#### Your objective
Copy every one of the records below verbatim, without altering any line.

-- Begin --

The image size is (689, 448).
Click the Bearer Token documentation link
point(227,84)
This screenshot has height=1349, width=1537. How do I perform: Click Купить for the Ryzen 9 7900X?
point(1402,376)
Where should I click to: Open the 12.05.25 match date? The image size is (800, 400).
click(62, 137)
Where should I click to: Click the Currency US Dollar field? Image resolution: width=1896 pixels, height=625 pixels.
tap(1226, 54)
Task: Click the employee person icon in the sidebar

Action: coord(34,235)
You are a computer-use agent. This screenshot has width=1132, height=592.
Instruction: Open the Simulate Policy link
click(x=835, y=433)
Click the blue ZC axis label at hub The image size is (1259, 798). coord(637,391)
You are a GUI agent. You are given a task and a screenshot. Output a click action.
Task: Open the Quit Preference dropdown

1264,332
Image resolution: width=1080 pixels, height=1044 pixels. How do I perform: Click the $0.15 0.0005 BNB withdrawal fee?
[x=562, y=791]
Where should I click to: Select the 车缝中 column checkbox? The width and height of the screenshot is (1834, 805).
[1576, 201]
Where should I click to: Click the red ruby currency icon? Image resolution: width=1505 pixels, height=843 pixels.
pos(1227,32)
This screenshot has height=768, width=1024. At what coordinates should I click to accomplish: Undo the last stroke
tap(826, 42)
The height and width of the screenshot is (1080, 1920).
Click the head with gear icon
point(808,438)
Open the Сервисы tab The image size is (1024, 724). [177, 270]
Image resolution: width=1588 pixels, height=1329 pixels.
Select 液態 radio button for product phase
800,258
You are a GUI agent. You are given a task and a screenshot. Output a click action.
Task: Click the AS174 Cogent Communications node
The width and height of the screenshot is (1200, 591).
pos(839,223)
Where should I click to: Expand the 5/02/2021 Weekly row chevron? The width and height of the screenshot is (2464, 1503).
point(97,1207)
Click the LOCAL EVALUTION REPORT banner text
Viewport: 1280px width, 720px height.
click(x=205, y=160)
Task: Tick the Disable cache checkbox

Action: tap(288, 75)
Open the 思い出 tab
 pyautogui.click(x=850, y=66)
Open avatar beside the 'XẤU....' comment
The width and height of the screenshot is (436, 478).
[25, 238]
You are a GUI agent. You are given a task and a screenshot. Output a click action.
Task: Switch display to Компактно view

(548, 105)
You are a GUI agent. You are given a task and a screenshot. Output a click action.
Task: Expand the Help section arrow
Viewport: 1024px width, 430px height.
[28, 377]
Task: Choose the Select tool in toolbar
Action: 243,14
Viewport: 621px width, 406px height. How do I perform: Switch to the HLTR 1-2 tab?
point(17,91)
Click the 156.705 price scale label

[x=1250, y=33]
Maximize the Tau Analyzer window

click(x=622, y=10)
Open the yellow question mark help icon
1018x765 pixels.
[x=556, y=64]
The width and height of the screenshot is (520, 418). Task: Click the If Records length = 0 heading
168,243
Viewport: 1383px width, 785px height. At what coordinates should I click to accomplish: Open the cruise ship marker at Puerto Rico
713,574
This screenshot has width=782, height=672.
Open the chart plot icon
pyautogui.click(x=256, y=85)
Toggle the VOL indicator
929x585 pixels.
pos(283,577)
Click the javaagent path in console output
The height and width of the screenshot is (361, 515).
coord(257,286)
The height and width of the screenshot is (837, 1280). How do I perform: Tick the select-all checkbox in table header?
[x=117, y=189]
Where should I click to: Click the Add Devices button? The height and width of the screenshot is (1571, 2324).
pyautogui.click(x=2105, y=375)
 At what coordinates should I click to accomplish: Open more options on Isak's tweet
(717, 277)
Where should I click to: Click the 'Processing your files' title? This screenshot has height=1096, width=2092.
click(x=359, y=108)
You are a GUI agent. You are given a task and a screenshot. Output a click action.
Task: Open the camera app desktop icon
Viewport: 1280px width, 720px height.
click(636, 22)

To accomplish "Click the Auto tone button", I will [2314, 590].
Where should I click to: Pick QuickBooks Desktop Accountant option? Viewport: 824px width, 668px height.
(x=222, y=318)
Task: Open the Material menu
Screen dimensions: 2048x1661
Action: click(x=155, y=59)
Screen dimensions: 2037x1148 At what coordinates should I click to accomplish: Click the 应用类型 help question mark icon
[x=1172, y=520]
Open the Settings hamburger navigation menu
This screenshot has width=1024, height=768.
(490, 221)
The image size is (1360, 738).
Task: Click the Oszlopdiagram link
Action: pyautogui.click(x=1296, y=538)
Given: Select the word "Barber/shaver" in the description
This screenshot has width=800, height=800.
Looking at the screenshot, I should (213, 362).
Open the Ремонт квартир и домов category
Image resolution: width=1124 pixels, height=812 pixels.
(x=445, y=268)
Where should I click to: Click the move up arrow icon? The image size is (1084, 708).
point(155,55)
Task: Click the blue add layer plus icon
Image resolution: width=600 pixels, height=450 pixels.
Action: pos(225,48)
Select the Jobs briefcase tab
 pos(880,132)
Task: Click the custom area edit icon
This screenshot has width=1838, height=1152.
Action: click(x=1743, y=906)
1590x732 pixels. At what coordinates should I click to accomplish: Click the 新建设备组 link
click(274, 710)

-- End --

#### Answer to the task
The image size is (689, 448).
Click the Bearer Token documentation link
point(227,84)
This screenshot has height=1349, width=1537. How do I perform: Click Купить for the Ryzen 9 7900X?
point(1402,376)
Where should I click to: Open the 12.05.25 match date? The image size is (800, 400).
click(62, 137)
Where should I click to: Click the Currency US Dollar field? Image resolution: width=1896 pixels, height=625 pixels.
tap(1226, 54)
Task: Click the employee person icon in the sidebar

Action: coord(34,235)
You are a computer-use agent. This screenshot has width=1132, height=592.
Instruction: Open the Simulate Policy link
click(x=835, y=433)
Click the blue ZC axis label at hub The image size is (1259, 798). coord(637,391)
You are a GUI agent. You are given a task and a screenshot. Output a click action.
Task: Open the Quit Preference dropdown

1264,332
Image resolution: width=1080 pixels, height=1044 pixels. How do I perform: Click the $0.15 0.0005 BNB withdrawal fee?
[x=562, y=791]
Where should I click to: Select the 车缝中 column checkbox? The width and height of the screenshot is (1834, 805).
[1576, 201]
Where should I click to: Click the red ruby currency icon? Image resolution: width=1505 pixels, height=843 pixels.
pos(1227,32)
This screenshot has height=768, width=1024. At what coordinates should I click to accomplish: Undo the last stroke
tap(826, 42)
The height and width of the screenshot is (1080, 1920).
Click the head with gear icon
point(808,438)
Open the Сервисы tab The image size is (1024, 724). [177, 270]
Image resolution: width=1588 pixels, height=1329 pixels.
Select 液態 radio button for product phase
800,258
You are a GUI agent. You are given a task and a screenshot. Output a click action.
Task: Click the AS174 Cogent Communications node
The width and height of the screenshot is (1200, 591).
pos(839,223)
Where should I click to: Expand the 5/02/2021 Weekly row chevron? The width and height of the screenshot is (2464, 1503).
point(97,1207)
Click the LOCAL EVALUTION REPORT banner text
Viewport: 1280px width, 720px height.
click(x=205, y=160)
Task: Tick the Disable cache checkbox

Action: tap(288, 75)
Open the 思い出 tab
 pyautogui.click(x=850, y=66)
Open avatar beside the 'XẤU....' comment
The width and height of the screenshot is (436, 478).
[25, 238]
You are a GUI agent. You are given a task and a screenshot. Output a click action.
Task: Switch display to Компактно view

(548, 105)
You are a GUI agent. You are given a task and a screenshot. Output a click action.
Task: Expand the Help section arrow
Viewport: 1024px width, 430px height.
[28, 377]
Task: Choose the Select tool in toolbar
Action: 243,14
Viewport: 621px width, 406px height. How do I perform: Switch to the HLTR 1-2 tab?
point(17,91)
Click the 156.705 price scale label

[x=1250, y=33]
Maximize the Tau Analyzer window

click(x=622, y=10)
Open the yellow question mark help icon
1018x765 pixels.
[x=556, y=64]
The width and height of the screenshot is (520, 418). Task: Click the If Records length = 0 heading
168,243
Viewport: 1383px width, 785px height. At what coordinates should I click to accomplish: Open the cruise ship marker at Puerto Rico
713,574
This screenshot has width=782, height=672.
Open the chart plot icon
pyautogui.click(x=256, y=85)
Toggle the VOL indicator
929x585 pixels.
pos(283,577)
Click the javaagent path in console output
The height and width of the screenshot is (361, 515).
coord(257,286)
The height and width of the screenshot is (837, 1280). How do I perform: Tick the select-all checkbox in table header?
[x=117, y=189]
Where should I click to: Click the Add Devices button? The height and width of the screenshot is (1571, 2324).
pyautogui.click(x=2105, y=375)
 At what coordinates should I click to accomplish: Open more options on Isak's tweet
(717, 277)
Where should I click to: Click the 'Processing your files' title? This screenshot has height=1096, width=2092.
click(x=359, y=108)
You are a GUI agent. You are given a task and a screenshot. Output a click action.
Task: Open the camera app desktop icon
Viewport: 1280px width, 720px height.
click(636, 22)

To accomplish "Click the Auto tone button", I will [2314, 590].
Where should I click to: Pick QuickBooks Desktop Accountant option? Viewport: 824px width, 668px height.
(x=222, y=318)
Task: Open the Material menu
Screen dimensions: 2048x1661
Action: click(x=155, y=59)
Screen dimensions: 2037x1148 At what coordinates should I click to accomplish: Click the 应用类型 help question mark icon
[x=1172, y=520]
Open the Settings hamburger navigation menu
This screenshot has width=1024, height=768.
(490, 221)
The image size is (1360, 738).
Task: Click the Oszlopdiagram link
Action: pyautogui.click(x=1296, y=538)
Given: Select the word "Barber/shaver" in the description
This screenshot has width=800, height=800.
Looking at the screenshot, I should (213, 362).
Open the Ремонт квартир и домов category
Image resolution: width=1124 pixels, height=812 pixels.
(x=445, y=268)
Where should I click to: Click the move up arrow icon? The image size is (1084, 708).
point(155,55)
Task: Click the blue add layer plus icon
Image resolution: width=600 pixels, height=450 pixels.
Action: pos(225,48)
Select the Jobs briefcase tab
 pos(880,132)
Task: Click the custom area edit icon
This screenshot has width=1838, height=1152.
Action: click(x=1743, y=906)
1590x732 pixels. At what coordinates should I click to accomplish: Click the 新建设备组 link
click(274, 710)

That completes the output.